- **Records for processing**
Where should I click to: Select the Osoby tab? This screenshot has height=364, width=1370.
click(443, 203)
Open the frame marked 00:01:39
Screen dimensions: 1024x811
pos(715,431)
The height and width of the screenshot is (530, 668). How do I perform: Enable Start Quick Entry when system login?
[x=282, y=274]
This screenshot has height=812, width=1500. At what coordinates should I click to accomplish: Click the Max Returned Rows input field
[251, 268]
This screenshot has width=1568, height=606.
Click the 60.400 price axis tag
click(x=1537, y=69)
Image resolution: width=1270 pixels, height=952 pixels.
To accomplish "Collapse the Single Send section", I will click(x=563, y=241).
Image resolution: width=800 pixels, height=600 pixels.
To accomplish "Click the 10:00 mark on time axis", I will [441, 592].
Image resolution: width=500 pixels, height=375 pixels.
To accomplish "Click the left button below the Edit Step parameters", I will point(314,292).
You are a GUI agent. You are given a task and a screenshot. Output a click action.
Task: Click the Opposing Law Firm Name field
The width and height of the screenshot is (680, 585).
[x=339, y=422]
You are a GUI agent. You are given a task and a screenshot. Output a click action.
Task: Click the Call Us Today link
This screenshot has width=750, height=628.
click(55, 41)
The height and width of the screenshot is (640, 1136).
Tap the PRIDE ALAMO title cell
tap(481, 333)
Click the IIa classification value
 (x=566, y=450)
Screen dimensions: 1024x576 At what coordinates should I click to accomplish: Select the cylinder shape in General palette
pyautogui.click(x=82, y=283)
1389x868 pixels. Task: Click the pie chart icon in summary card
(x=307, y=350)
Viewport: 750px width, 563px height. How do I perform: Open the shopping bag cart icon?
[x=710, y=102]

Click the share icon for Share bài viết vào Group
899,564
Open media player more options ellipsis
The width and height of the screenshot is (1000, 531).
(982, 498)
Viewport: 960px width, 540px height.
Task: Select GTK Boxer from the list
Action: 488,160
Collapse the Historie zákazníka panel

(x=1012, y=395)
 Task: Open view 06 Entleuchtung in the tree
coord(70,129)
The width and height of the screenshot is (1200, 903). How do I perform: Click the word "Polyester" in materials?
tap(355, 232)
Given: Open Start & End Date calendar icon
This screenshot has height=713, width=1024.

- **Problem to solve**
When you copy the material, keep every line exactly as it stands.

- **Solution**
Where should I click to: Select the Osoby tab? This screenshot has height=364, width=1370.
click(443, 203)
Open the frame marked 00:01:39
Screen dimensions: 1024x811
pos(715,431)
The height and width of the screenshot is (530, 668). How do I perform: Enable Start Quick Entry when system login?
[x=282, y=274]
This screenshot has height=812, width=1500. At what coordinates should I click to accomplish: Click the Max Returned Rows input field
[251, 268]
This screenshot has width=1568, height=606.
Click the 60.400 price axis tag
click(x=1537, y=69)
Image resolution: width=1270 pixels, height=952 pixels.
To accomplish "Collapse the Single Send section", I will click(x=563, y=241).
Image resolution: width=800 pixels, height=600 pixels.
To accomplish "Click the 10:00 mark on time axis", I will [441, 592].
Image resolution: width=500 pixels, height=375 pixels.
To accomplish "Click the left button below the Edit Step parameters", I will point(314,292).
You are a GUI agent. You are given a task and a screenshot. Output a click action.
Task: Click the Opposing Law Firm Name field
The width and height of the screenshot is (680, 585).
[x=339, y=422]
You are a GUI agent. You are given a task and a screenshot. Output a click action.
Task: Click the Call Us Today link
This screenshot has width=750, height=628.
click(55, 41)
The height and width of the screenshot is (640, 1136).
Tap the PRIDE ALAMO title cell
tap(481, 333)
Click the IIa classification value
 (x=566, y=450)
Screen dimensions: 1024x576 At what coordinates should I click to accomplish: Select the cylinder shape in General palette
pyautogui.click(x=82, y=283)
1389x868 pixels. Task: Click the pie chart icon in summary card
(x=307, y=350)
Viewport: 750px width, 563px height. How do I perform: Open the shopping bag cart icon?
[x=710, y=102]

Click the share icon for Share bài viết vào Group
899,564
Open media player more options ellipsis
The width and height of the screenshot is (1000, 531).
(982, 498)
Viewport: 960px width, 540px height.
Task: Select GTK Boxer from the list
Action: 488,160
Collapse the Historie zákazníka panel

(x=1012, y=395)
 Task: Open view 06 Entleuchtung in the tree
coord(70,129)
The width and height of the screenshot is (1200, 903). How do I perform: Click the word "Polyester" in materials?
tap(355, 232)
Given: Open Start & End Date calendar icon
This screenshot has height=713, width=1024.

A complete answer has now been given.